▸ Exercise aim
Whenever a line below holds the word "Refresh", copy that line.

(Collection entries)
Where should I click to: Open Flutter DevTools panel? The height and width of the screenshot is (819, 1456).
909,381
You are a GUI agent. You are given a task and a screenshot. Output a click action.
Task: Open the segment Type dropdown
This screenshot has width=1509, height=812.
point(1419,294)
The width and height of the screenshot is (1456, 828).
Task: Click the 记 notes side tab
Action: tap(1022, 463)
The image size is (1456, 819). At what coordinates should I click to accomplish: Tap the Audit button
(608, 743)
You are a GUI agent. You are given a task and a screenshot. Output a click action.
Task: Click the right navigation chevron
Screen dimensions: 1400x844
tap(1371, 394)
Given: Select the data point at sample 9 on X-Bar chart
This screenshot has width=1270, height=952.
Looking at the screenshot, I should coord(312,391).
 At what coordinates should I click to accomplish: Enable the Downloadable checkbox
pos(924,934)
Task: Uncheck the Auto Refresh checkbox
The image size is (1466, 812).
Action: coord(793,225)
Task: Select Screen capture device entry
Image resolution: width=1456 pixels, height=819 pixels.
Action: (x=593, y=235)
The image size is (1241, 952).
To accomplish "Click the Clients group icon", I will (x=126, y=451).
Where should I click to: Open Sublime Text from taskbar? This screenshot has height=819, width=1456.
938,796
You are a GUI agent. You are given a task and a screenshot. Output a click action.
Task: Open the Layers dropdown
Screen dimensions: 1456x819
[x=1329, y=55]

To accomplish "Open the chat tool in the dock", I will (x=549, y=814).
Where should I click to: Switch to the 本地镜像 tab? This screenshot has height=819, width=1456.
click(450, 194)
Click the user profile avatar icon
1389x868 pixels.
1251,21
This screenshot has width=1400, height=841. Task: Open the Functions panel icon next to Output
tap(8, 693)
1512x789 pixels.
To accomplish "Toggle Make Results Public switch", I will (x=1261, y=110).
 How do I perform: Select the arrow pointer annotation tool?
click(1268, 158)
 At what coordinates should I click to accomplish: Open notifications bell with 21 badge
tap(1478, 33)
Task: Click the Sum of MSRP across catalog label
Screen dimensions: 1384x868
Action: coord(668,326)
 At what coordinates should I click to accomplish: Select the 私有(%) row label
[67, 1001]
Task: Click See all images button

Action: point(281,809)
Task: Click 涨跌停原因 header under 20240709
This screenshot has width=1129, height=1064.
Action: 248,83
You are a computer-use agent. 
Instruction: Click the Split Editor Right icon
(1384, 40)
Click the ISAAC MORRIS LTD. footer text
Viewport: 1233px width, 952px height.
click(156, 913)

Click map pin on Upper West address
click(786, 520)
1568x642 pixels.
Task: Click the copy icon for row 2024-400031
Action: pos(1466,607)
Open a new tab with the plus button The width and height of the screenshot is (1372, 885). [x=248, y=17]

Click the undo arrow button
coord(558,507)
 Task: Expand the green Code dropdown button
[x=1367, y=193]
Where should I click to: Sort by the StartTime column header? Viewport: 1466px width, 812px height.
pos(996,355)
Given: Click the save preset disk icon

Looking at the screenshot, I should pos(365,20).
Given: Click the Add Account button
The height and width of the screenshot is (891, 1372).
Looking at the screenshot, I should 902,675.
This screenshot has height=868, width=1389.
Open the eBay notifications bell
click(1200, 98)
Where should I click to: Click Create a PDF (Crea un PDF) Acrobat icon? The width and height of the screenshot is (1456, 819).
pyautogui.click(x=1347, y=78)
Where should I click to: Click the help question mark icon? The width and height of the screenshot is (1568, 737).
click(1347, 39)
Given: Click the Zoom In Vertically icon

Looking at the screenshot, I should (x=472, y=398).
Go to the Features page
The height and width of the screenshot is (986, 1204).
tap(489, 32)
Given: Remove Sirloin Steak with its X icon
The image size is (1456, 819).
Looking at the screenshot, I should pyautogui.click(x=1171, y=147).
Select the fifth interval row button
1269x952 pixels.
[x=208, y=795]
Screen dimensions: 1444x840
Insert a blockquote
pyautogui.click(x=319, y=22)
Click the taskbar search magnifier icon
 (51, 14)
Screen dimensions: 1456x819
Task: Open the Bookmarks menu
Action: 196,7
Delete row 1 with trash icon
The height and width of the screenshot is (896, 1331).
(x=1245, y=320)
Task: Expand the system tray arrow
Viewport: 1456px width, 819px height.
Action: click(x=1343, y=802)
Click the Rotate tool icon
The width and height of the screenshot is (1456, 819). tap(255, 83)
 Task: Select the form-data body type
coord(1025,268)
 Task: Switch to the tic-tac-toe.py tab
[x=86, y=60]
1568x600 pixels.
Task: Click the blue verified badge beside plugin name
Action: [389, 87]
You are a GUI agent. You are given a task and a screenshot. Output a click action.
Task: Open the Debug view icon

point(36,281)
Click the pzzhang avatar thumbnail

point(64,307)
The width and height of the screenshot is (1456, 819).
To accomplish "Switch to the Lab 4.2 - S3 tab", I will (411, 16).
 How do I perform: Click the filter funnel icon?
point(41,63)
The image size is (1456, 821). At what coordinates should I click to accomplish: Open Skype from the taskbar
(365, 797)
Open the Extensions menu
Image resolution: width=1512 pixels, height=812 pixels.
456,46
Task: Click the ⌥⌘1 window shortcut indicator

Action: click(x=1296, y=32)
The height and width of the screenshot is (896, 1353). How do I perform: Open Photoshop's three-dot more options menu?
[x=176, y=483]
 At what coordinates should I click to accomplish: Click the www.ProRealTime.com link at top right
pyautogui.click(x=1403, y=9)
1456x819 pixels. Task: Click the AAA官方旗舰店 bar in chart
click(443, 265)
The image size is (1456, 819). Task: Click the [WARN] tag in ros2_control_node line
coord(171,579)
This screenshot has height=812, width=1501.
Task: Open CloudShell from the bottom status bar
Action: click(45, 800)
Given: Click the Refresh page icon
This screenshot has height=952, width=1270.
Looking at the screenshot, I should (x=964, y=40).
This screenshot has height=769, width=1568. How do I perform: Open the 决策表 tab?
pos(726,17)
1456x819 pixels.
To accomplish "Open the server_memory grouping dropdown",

▸ Written solution
Task: Uncheck the Auto Refresh checkbox
Given: Click the Refresh page icon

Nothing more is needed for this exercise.